Воздух и вечер опьяняли ее. Подняв голову, она увидела елку, такую спокойную в вечернем воздухе. Она немножко постояла перед ней и с грустью позавидовала ей, живущей так высоко, в прекрасной тайне пространства и ночи…

По мягкому песку аллеи она медленно дошла до ворот замка; в мирной, слабо освещенной гостиной она застала мать Анри, Марию и Жерома. Мать Анри писала письма, которые тут же, с большим выражением, читала себе вслух, Мария вышивала, Жером ходил по комнате и курил. Мария при виде ее быстро встала.

Она чувствовала нежность ко всем троим, ей захотелось взять их за руки, сказать им: «Милые, милые!»

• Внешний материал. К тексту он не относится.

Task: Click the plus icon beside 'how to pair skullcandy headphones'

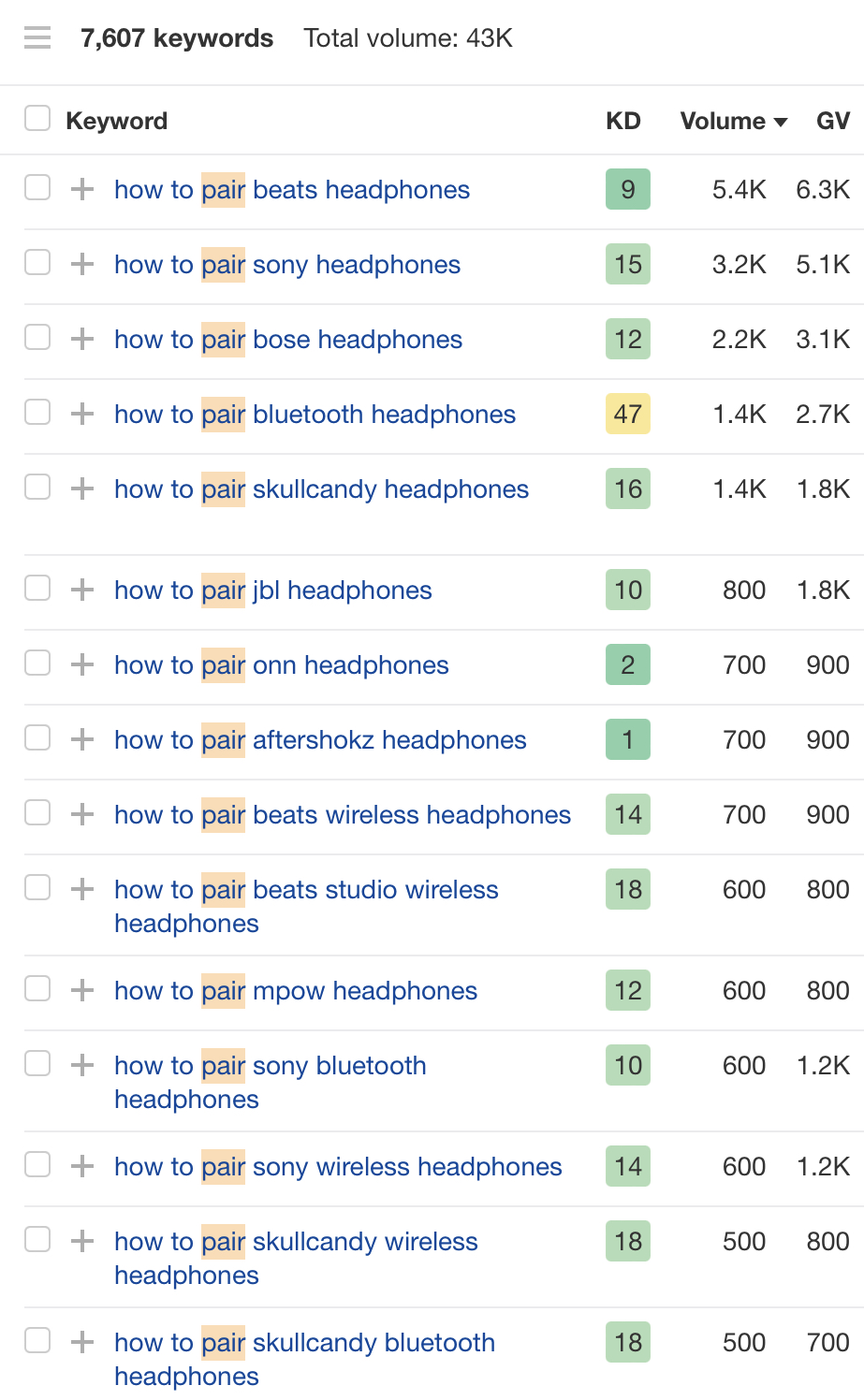Action: point(82,489)
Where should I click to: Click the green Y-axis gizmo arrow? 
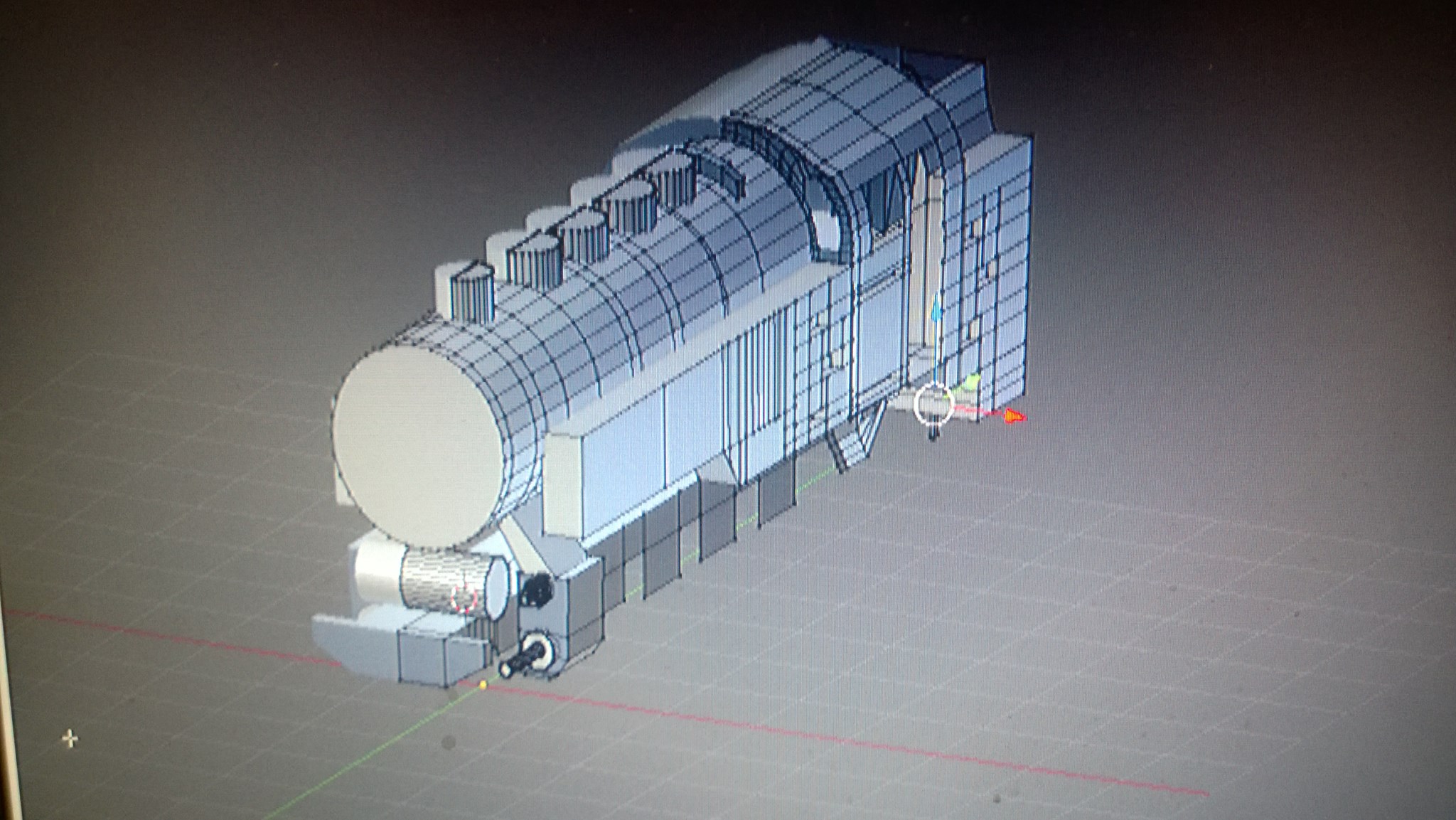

Все ей было отдыхом и радостью. Она почти не думала. Воспоминание о Филиппе было в ней, как сердце в теле: деятельно и безмолвно.

Она отдыхала, вспоминала, наблюдала. Ей казалось, что целые годы прошли в ее любви к Жерому… что тогда она была маленькая девочка, с утра до вечера бегавшая и кричавшая в зелени. Она уже не помнила, как тогда страдала, ей казалось, что эта любовь — ее юность, что даже страдания в ней были мимолетны и легки, как гнев ребенка.

Теперь она знала другую муку.

Этот мальчик, которого она любила, был ей теперь так безразличен, так нежно-безразличен, что она чувствовала к нему прямую, ясную дружбу, трудно дававшуюся ей с мужчинами. Она радовалась, что Мария счастлива.

Немного устав и рано улегшись после обеда, Сабина думала. Воздух в комнате был чистый и легкий.

Она думала, что у монашенок, давших обет целомудрия и покорности, должно быть, бывают в прохладных дортуарах такие белые, безмятежные вечера… Она уснула в непривычном для нее покое, уронив вокруг себя жизнь, как спущенную одежду.